— WHAT IS ASKED —
Count the lines below that contain the string "heading", treating case as significant. Output only the count.

Text and element pointing lines
>> START

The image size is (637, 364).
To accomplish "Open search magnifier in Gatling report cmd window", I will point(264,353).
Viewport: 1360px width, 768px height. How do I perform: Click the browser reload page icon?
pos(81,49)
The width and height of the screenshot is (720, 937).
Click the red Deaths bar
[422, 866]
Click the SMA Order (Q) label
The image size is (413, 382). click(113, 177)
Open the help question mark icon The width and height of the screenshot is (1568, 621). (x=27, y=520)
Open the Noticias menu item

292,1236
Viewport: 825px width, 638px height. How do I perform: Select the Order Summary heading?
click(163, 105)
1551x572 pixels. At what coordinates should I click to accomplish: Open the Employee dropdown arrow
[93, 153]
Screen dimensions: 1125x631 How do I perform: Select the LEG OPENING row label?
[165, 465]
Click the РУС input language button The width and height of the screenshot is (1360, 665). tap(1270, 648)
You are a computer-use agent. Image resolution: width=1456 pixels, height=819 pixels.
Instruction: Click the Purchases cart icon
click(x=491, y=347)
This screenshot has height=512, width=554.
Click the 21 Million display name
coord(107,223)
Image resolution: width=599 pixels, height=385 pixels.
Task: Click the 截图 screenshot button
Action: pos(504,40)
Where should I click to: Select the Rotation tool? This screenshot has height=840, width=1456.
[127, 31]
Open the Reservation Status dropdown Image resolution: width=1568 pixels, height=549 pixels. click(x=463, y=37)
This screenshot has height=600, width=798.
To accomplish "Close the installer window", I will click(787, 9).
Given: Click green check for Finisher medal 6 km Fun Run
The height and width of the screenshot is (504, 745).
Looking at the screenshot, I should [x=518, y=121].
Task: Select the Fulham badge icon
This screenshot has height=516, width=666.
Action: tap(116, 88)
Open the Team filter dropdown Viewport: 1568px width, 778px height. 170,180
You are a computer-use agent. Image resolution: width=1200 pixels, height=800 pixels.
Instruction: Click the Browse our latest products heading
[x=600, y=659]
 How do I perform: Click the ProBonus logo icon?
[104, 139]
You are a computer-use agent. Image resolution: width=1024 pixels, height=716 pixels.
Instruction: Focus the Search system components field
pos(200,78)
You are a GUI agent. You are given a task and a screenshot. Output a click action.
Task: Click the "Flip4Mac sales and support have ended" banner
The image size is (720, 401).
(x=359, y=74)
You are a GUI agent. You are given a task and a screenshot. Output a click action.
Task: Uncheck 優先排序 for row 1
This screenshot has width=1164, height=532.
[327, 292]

>> END

— TASK RESULT —
2